Work instructions> Only lines holding "computer" are wanted; copy each of them from the records below.

Study material>

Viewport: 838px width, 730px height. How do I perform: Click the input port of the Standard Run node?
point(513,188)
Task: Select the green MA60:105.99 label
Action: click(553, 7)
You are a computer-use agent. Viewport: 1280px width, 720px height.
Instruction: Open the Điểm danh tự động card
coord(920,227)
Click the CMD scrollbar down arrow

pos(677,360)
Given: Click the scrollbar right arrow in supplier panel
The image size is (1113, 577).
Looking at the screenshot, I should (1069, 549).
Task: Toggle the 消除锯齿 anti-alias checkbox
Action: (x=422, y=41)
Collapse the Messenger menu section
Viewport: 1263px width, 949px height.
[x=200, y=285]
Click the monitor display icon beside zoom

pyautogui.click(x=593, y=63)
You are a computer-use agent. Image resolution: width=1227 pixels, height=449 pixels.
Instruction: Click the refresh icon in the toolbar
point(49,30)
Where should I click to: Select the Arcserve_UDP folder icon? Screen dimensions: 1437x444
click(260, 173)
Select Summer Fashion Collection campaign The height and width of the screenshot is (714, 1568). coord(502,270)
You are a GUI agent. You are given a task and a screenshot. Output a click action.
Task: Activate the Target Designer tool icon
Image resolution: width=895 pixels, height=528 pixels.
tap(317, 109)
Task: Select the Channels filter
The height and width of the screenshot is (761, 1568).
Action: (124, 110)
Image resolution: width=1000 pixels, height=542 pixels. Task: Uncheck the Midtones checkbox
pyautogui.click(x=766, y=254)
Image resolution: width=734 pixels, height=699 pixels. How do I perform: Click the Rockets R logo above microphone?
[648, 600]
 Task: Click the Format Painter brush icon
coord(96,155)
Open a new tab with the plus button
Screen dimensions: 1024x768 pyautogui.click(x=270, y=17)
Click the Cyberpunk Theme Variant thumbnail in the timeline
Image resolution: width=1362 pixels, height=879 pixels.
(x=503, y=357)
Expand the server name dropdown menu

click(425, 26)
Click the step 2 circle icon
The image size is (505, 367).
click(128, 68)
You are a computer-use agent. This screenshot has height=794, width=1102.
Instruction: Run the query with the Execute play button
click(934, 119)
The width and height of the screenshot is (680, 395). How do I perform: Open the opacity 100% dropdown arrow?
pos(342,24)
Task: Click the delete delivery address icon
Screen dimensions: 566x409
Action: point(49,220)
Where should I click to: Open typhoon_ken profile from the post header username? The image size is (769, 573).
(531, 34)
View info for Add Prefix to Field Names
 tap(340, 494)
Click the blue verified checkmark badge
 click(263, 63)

Result>
You are a computer-use agent. Viewport: 1280px width, 720px height.
You are a computer-use agent. Image resolution: width=1227 pixels, height=449 pixels.
You are a computer-use agent. This screenshot has height=794, width=1102.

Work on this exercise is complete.